[Source information Boundary: Start]

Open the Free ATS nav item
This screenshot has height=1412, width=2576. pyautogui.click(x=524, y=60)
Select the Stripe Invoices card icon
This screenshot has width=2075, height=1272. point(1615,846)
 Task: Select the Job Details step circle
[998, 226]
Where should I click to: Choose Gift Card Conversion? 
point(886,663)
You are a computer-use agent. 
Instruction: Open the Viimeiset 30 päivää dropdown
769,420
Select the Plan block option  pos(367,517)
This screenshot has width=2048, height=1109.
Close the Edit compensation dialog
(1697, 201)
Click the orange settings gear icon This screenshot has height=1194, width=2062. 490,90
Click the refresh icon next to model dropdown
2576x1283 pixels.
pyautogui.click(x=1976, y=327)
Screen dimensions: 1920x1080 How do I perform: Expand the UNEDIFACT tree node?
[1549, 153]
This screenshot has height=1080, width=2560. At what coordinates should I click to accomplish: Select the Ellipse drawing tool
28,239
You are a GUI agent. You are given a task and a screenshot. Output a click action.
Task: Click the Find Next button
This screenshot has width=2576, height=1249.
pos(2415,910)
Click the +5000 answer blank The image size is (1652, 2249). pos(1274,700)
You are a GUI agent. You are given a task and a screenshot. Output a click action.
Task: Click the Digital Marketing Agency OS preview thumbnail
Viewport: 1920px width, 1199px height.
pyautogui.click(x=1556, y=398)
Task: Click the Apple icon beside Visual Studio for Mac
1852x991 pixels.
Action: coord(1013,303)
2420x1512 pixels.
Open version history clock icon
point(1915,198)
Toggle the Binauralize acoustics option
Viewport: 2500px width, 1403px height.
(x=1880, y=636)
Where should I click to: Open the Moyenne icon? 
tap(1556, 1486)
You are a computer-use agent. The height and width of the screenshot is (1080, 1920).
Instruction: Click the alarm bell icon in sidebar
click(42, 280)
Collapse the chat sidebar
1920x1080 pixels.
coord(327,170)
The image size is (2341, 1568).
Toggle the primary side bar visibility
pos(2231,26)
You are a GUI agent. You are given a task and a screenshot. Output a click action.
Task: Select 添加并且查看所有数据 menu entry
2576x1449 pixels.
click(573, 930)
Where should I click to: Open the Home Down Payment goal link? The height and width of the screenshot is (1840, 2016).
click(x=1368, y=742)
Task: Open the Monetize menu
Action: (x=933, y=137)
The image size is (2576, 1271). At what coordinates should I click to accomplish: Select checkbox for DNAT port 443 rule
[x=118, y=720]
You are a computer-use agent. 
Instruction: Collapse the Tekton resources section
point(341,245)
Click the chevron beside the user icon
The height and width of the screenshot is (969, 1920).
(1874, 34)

[Source information Boundary: End]

▸ Problem statement: Your task is to transcribe, with no changes, only the lines of the listing above that lie between the line holding "Task: Click the Digital" and the line holding "2420x1512 pixels.", inclusive.

▸ Solution to the problem:
Task: Click the Digital Marketing Agency OS preview thumbnail
Viewport: 1920px width, 1199px height.
pyautogui.click(x=1556, y=398)
Task: Click the Apple icon beside Visual Studio for Mac
1852x991 pixels.
Action: coord(1013,303)
2420x1512 pixels.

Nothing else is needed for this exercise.